Museums are major energy consumers amongst buildings, especially if they are housed in historical constructions. Museums usually present high energy demand for the air-conditioning due to their architectonical and structural characteristics, such as the presence of large exhibition rooms and open spaces. At the same time, temperature and humidity have to be strictly controlled in order to assure proper microclimate conditions for the conservation of the housed collections and adequate thermal comfort for visitors and personnel.

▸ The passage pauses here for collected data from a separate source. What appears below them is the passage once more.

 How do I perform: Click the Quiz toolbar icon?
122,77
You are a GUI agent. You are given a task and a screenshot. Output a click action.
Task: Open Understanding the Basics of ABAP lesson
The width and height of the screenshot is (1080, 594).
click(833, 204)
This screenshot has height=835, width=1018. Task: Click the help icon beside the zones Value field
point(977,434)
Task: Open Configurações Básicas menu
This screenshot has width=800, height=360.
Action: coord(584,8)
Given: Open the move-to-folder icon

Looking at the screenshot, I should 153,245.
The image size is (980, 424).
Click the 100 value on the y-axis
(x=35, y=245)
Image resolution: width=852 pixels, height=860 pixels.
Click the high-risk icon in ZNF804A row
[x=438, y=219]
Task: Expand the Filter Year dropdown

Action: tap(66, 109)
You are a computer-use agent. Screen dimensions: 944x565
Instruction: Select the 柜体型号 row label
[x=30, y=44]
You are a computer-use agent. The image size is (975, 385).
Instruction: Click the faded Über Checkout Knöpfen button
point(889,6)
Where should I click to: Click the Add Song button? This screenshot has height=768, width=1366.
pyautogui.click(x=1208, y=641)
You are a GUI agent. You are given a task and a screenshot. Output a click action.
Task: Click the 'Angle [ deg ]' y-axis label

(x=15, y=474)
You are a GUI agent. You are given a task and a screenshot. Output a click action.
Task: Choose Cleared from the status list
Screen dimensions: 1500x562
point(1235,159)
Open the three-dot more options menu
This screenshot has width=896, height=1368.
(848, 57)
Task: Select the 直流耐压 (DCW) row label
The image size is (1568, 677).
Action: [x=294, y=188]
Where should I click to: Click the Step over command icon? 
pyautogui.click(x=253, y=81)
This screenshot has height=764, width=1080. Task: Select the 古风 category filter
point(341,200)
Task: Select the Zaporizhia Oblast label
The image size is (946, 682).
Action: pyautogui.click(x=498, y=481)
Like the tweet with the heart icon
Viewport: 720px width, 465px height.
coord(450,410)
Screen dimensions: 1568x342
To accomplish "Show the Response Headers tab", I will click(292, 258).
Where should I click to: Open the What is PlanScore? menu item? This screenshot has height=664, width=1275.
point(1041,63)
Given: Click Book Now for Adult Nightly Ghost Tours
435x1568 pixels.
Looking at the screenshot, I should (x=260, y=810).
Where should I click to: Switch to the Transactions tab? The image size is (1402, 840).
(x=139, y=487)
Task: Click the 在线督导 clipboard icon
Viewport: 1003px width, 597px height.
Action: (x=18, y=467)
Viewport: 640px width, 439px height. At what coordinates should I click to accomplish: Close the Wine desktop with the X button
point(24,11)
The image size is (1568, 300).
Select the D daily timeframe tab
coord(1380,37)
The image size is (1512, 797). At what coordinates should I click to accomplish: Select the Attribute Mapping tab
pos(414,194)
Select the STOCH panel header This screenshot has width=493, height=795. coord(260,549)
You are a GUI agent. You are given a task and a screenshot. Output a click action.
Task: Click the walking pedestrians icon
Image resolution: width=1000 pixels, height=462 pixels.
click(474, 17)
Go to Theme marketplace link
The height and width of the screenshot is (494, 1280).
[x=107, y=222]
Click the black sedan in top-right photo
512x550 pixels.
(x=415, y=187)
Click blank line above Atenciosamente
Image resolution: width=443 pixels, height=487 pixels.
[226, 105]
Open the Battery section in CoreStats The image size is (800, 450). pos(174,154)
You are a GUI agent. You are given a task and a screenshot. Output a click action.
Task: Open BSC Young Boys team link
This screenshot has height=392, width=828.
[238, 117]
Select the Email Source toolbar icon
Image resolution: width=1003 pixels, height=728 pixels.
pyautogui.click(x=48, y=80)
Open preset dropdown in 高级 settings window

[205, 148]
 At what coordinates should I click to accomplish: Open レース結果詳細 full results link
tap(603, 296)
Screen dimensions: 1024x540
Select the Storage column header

Moreover, despite being subjected to architectural protection that limits most structural refurbishment interventions, these buildings must be adequate from an energy point of view to allow their reuse or continuity of use according to current quality standards, while retaining their heritage significance. In this awkward context, ground source heat pump working with high temperature terminals is proposed as a viable refurbishment solution. The use of shallow geothermal systems can improve the energy efficiency of the heating ventilation air-conditioning systems and, at the same time, increases the renewable energy source exploitation without affecting the indoor environmental conditions. However, after the interventions, the expected benefits and the sought-after limitation of energy consumption/cost may not occur for different reasons. In fact, even if the installed solution is working perfectly and properly designed, every effort will be in vain if adequate attention is not paid to the management of the plants during the operational phase. This document is meant to evaluate and compare the magnitude that invasive (i.e., technical interventions) and not invasive (i.e., energy management policies) actions respectively and their combined interaction, have on a museum. Through energy simulations it has been possible to quantify the effects that different interventions and energy management strategies had on an existing museum housed in an historical building, from energy consumption, energy costs and CO 2 emission standpoints.

Suggested Citation

  • Gianluca Cadelano & Francesco Cicolin & Giuseppe Emmi & Giulia Mezzasalma & Davide Poletto & Antonio Galgaro & Adriana Bernardi, 2019. "Improving the Energy Efficiency, Limiting Costs and Reducing CO 2 Emissions of a Museum Using Geothermal Energy and Energy Management Policies," Energies, MDPI, vol. 12(16), pages 1-18, August.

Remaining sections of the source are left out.